EPO decision (27 January 2020 on EP18275163 and EP18275174)
The European Patent Office has refused the above patent applications which were filed to include the machine as an inventor. The EPO’s decision was published on 28 January 2020 setting out the reasons for its refusal of two European patent applications which include the AI system as the inventor. In its decisions, the EPO considered the interpretation of the legal position under Article 81, Rule 19(1) EPC as referred above and held that the inventor designated in a European patent must be a natural person.
EPO’s grounds for refusal
One of the main reasons for refusing the designation of AI as the inventor stated was: AI systems have at present no rights because they have no legal personality comparable to natural or legal persons. Legal personality is assigned to a natural person and to a legal person based on a legal fiction.
Disagreeing with the Applicant’s arguments with respect to concealing the true identity of the inventor in cases where the subject matter of the application was developed without human intervention, the EPO stated that, the EPO does not verify the origin of the subject matter claimed in the patent application. The reasons also state that it is for the public, including an inventor omitted from the designation to challenge the incorrect designation.
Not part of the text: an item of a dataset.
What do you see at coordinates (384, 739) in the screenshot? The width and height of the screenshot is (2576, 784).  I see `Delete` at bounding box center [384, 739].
Currently, based on the EPO decision, it seems that an AI cannot be an inventor for the patent applications filed at the EPO and the UKIPO. Furthermore, USPTO recently refused the two patent applications stating: AI cannot be legally designated as an inventor in a ruling on 27 April 2020.
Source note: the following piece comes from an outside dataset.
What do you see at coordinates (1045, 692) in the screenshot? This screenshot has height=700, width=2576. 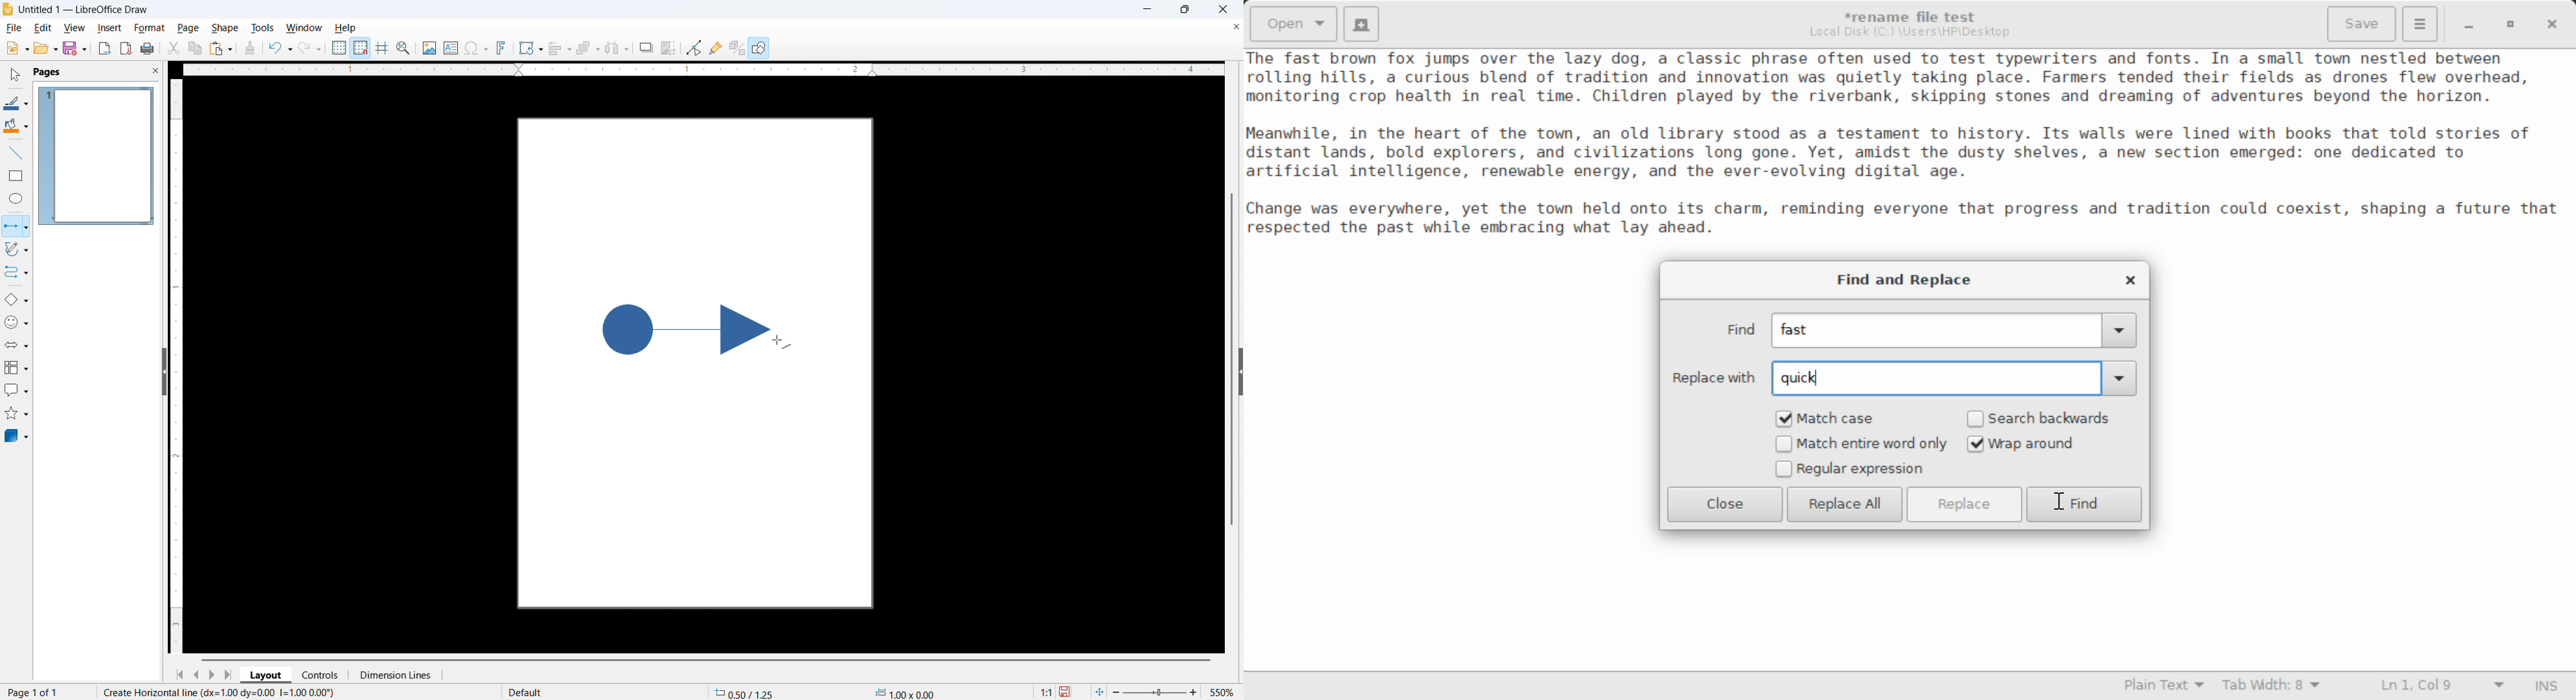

Currently, the Patent law governed by all the jurisdictions including India, states that novel inventions are attributed to a human inventor. While a business can own a patent, it cannot be listed as the inventor of the patented innovation. As long as this definition of the inventor is present in the law, the probability of getting a grant for a patent with AI as an inventor is near to impossible even in India. The next best thing is to deliberate how we could justify grants for such inventions related to artificial intelligence. Since, artificial intelligence and machine learning fall under the ambit of section 3k, which states software-related inventions are not allowed, it is important to see the technical merits involved in such inventions. Moreover, with recent judgments favouring grant to a software-related invention based on the technical merits, we could hope more and more AI-related inventions with distinct technical merits get granted at the Indian Patent Office. Furthermore, considering that, the AI systems is one of the most important technologies of this era with a capability of creating inventions on its own, one way to resolve the question of inventorship related to AI inventions would be to allow “joint inventorship” between the AI and the human inventor of the AI system. With AI not being recognised as an inventor, the owners of the AI will not have any legal protection they need for the inventions that their systems create.